§ TASK DESCRIPTION: From the records below, set down exactly the lines starting with the line that contains "1280x800 pixels." and going on through the line that contains "Task: Open the Show All filter dropdown". Nothing else is wanted.

[Opening EXERCISE INPUT section]

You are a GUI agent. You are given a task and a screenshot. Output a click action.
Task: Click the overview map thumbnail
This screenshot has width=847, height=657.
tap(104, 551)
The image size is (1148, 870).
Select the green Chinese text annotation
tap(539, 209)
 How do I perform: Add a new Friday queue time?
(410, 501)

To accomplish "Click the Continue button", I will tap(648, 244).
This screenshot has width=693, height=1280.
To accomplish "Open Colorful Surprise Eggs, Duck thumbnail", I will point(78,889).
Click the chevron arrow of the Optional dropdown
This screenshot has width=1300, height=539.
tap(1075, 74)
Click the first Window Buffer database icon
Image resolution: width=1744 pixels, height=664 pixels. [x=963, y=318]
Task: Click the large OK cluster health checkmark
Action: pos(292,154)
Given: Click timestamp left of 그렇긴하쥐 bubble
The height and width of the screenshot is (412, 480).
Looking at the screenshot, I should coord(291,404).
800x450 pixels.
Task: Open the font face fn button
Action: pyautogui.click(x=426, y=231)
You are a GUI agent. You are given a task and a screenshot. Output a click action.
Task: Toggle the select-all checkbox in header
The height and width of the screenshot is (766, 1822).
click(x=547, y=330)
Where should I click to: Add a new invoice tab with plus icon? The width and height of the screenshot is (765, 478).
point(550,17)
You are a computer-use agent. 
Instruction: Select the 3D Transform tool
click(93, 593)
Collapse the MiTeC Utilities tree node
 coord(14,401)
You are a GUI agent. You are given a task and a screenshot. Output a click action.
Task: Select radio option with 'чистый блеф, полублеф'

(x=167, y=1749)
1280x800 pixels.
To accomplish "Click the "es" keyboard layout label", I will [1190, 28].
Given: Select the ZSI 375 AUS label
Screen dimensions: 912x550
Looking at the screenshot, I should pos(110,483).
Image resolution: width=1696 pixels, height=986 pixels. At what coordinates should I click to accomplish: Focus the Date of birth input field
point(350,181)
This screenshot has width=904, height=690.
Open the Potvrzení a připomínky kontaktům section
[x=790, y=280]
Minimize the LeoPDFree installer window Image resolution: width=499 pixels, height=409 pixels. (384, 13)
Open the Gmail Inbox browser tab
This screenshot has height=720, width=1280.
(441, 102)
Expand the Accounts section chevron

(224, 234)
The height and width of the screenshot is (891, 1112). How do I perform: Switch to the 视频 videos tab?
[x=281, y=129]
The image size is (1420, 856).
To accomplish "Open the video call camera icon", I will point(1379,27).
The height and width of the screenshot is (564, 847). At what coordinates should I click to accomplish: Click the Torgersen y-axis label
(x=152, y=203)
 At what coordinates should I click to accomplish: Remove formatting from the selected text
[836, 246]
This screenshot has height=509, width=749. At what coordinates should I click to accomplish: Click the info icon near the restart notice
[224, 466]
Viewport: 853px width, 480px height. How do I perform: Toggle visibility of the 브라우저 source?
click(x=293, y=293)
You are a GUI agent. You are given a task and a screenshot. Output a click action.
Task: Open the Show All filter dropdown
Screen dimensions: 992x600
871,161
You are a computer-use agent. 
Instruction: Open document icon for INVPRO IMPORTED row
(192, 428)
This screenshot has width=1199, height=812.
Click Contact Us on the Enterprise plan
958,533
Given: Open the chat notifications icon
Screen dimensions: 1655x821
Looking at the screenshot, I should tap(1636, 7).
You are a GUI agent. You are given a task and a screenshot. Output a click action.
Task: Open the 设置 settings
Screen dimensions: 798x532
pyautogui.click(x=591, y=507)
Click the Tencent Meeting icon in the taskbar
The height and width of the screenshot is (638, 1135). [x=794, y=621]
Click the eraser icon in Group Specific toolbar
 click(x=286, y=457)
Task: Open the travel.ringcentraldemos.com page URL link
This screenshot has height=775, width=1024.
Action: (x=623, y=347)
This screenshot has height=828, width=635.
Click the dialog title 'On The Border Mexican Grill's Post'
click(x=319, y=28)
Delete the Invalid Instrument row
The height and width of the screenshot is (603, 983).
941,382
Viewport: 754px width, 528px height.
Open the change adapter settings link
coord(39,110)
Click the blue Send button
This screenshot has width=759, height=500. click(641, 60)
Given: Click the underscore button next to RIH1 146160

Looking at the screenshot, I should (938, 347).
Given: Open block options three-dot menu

[Closing EXERCISE INPUT section]

§ OUTPUT OF THE EXERCISE:
1280x800 pixels.
To accomplish "Click the "es" keyboard layout label", I will [1190, 28].
Given: Select the ZSI 375 AUS label
Screen dimensions: 912x550
Looking at the screenshot, I should pos(110,483).
Image resolution: width=1696 pixels, height=986 pixels. At what coordinates should I click to accomplish: Focus the Date of birth input field
point(350,181)
This screenshot has width=904, height=690.
Open the Potvrzení a připomínky kontaktům section
[x=790, y=280]
Minimize the LeoPDFree installer window Image resolution: width=499 pixels, height=409 pixels. (384, 13)
Open the Gmail Inbox browser tab
This screenshot has height=720, width=1280.
(441, 102)
Expand the Accounts section chevron

(224, 234)
The height and width of the screenshot is (891, 1112). How do I perform: Switch to the 视频 videos tab?
[x=281, y=129]
The image size is (1420, 856).
To accomplish "Open the video call camera icon", I will point(1379,27).
The height and width of the screenshot is (564, 847). At what coordinates should I click to accomplish: Click the Torgersen y-axis label
(x=152, y=203)
 At what coordinates should I click to accomplish: Remove formatting from the selected text
[836, 246]
This screenshot has height=509, width=749. At what coordinates should I click to accomplish: Click the info icon near the restart notice
[224, 466]
Viewport: 853px width, 480px height. How do I perform: Toggle visibility of the 브라우저 source?
click(x=293, y=293)
You are a GUI agent. You are given a task and a screenshot. Output a click action.
Task: Open the Show All filter dropdown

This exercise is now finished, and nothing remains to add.